There is no data available on male sex-related trafficking in
Vietnam, but the level is believed to be low. However, MOLISA and
the media continued to report numerous cases of male labor
trafficking to Malaysia, Taiwan, China, Thailand and countries in
the Middle East, often involving the construction and fishing
industries.
Vietnamese laborers are increasingly vulnerable to trafficking as
the GVN struggles to strike a balance between increasing export
labor and protecting its workers overseas from labor trafficking.
At the end of 2008, an estimated 500,000 Vietnamese workers were in
40 countries and brought in between USD $1.6 billion and $2 billion
in annual remittances, according to MOLISA's Department of Overseas
Labor (DOLAB). 80 percent worked in agriculture, fishing, or
construction. In 2008, Vietnam sent approximately 85,000 workers
overseas, with a goal of 100,000 per year by 2010. Vietnamese
workers are predominately traveling to Southeast Asia and the Middle
East: Malaysia (100,000); Taiwan (70,000+); South Korea (50,000);
Japan (30,000); United Arab Emirates (10,000); Qatar (8,000); rest
of the Middle East (5,000); smaller groups were going to Eastern
Europe, Macau, Hong Kong and Cyprus. MOLISA attempts to establish
MOUs with all labor destination governments, but enforcement of
these agreements is weak. Although the global economic downturn has
reduced the demand for labor in traditional markets, the GVN is
seeking alternate destinations and still aims to increase labor
exports. Vietnamese government officials are only just beginning to
recognize the risks of trafficking and exploitation inherent in
exporting large numbers of workers overseas without adequate
protections and enforcement mechanisms.
Street children are at high risk to fall victim to internal
trafficking. Past official estimates place the number of street
children at 21,000, but the actual figure is likely higher. One NGO
estimates that in Hanoi, 25 percent of street children have run away
from home; the other 75 percent have travelled to Hanoi with their
parents' permission, attracted by increased economic opportunities
in urban areas.
E. Traffickers and Their Methods
There has been no systematic analysis of who the traffickers are,
but in interviews with trafficking victims, their relatives and
friends, as well as in numerous press reports, traffickers have
usually been described as residents or former residents of the
victims' provinces or communities. In some cases, the traffickers
were former trafficking victims themselves. Some are cross-border
married couples (Malaysian husband, Vietnamese wife, etc.); others
are described as traders or businesspeople. With economic growth,
criminal organizations sought to take advantage of increased
exposure to international markets, expanded use of the Internet, and
a growing gap between rich and poor to exploit persons at risk and
develop trafficking networks.
NGOs also documented many TIP cases involving complicated referral
chains that begin with a sibling, neighbor or friend making a
referral to somebody else who passes the individual on to a third
person or group, and so on. In such cases, individuals further down
the chain likely do not know the final destination of the victim and
the responsible trafficker is difficult to identify.

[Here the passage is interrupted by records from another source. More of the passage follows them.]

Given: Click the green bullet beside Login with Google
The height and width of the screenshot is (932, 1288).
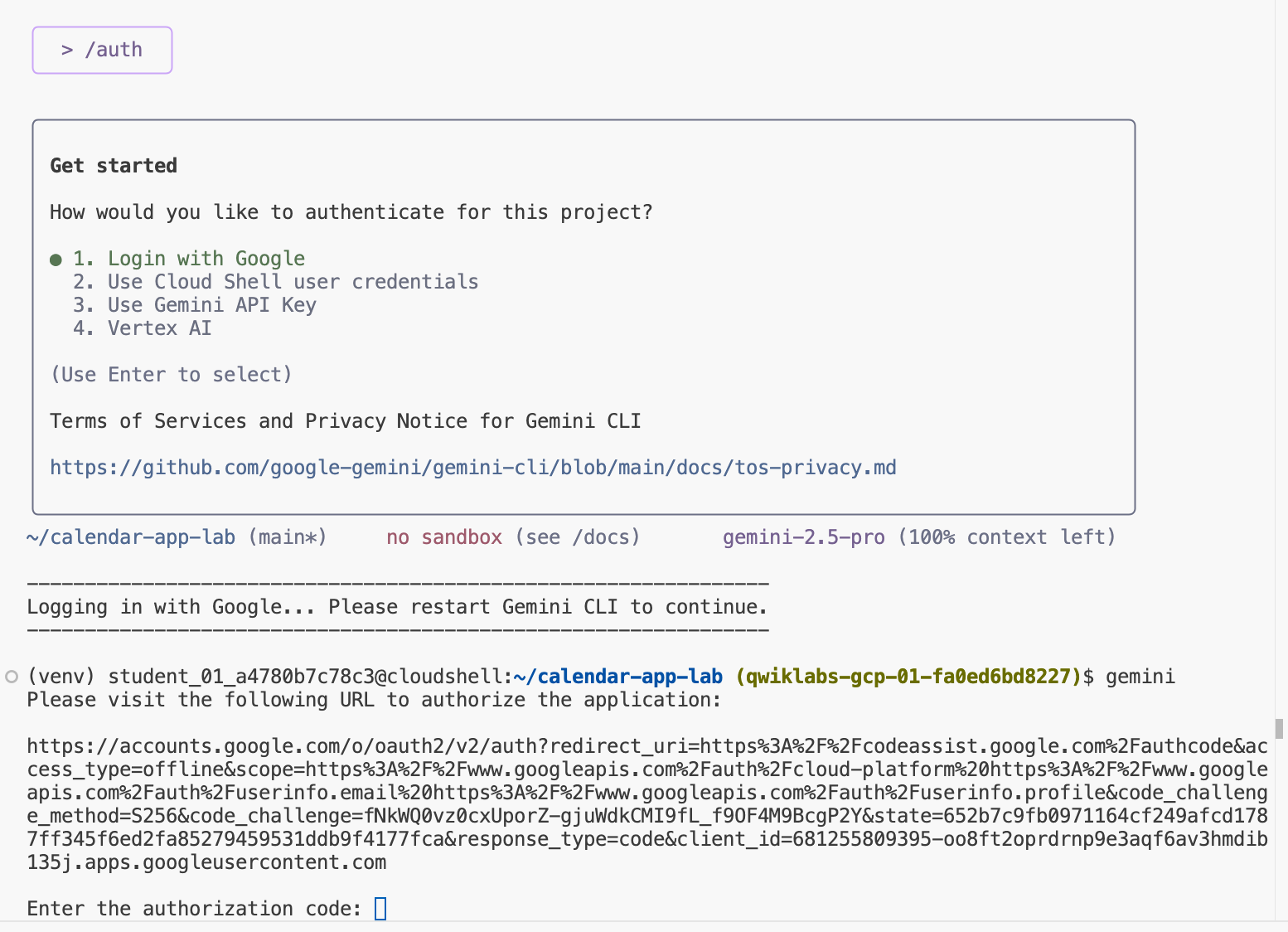Looking at the screenshot, I should [x=56, y=260].
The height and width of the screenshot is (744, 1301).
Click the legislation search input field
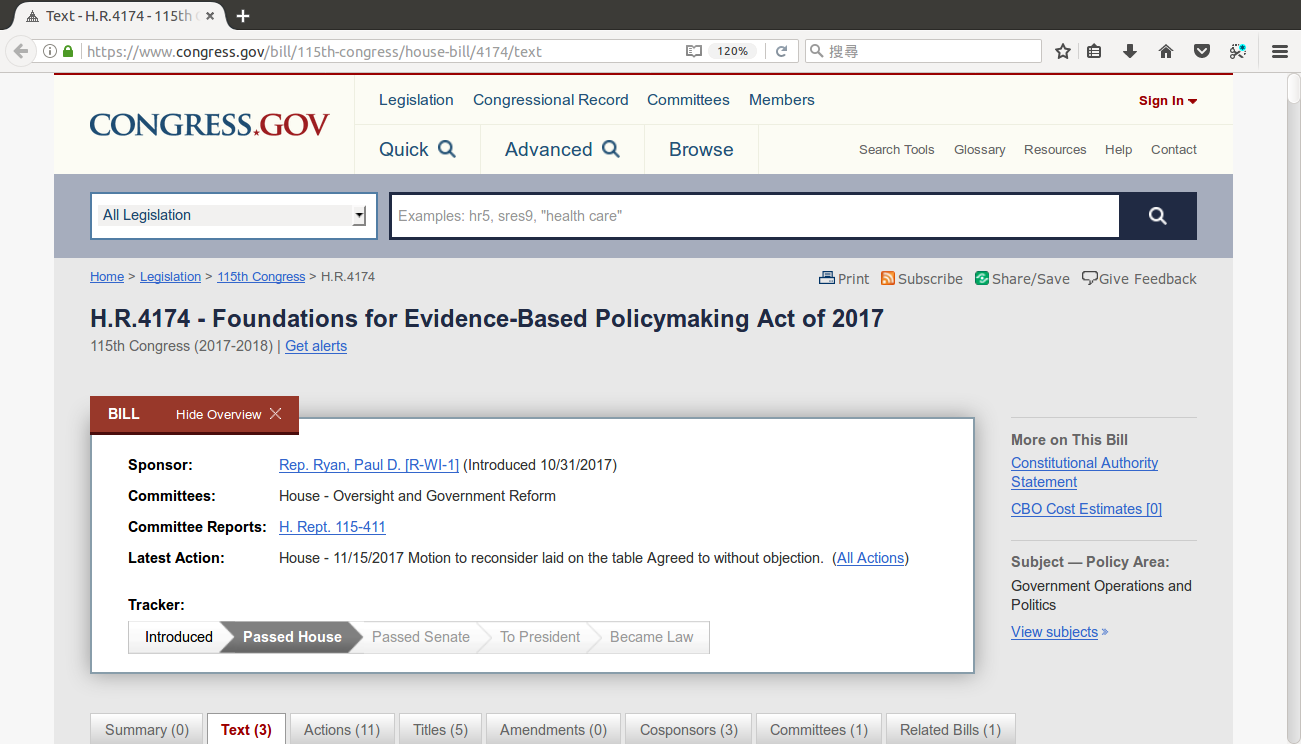(x=754, y=216)
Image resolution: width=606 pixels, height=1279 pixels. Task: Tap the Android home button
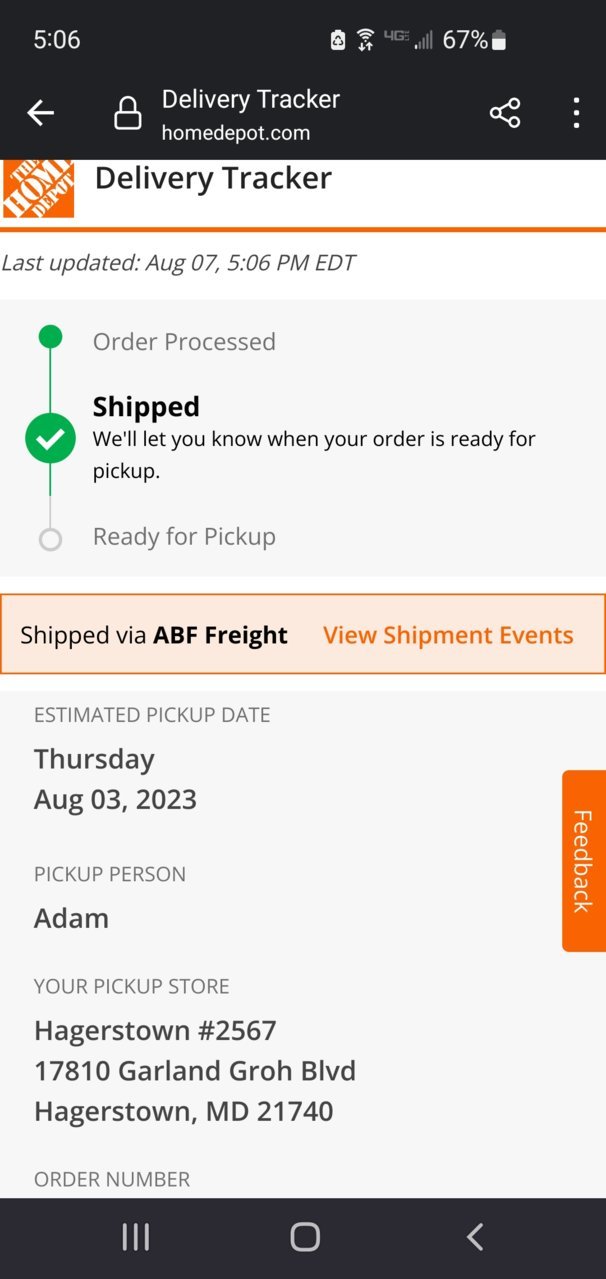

Employment opportunities, marriage opportunities and tourism
continued to be primary solicitation methods most often used by
traffickers. The usual tactic of traffickers is to offer a
so-called "easy" job as a trader, waitress or domestic helper in
either China or Cambodia. Victims are generally moved across the
Chinese and Cambodian borders without documents. Vietnam's long
land borders with China, Laos and Cambodia are extremely porous and
difficult to control, and traffickers are known to frequently use
forest, mountain and river routes. Vietnamese commercial sex
workers in Cambodia also reported they could pay a truck driver USD
$25 to smuggle them through the border from Cambodia to Vietnam. In
more than 80 percent of cases where the victim was interviewed,
victims crossed the border away from legal border checkpoints. In
cases involving victims trafficked to more distant destinations such
as Hong Kong, Taiwan or Malaysia, MPS officials stated that
traffickers disguise victims as tourists or workers in a labor
export program.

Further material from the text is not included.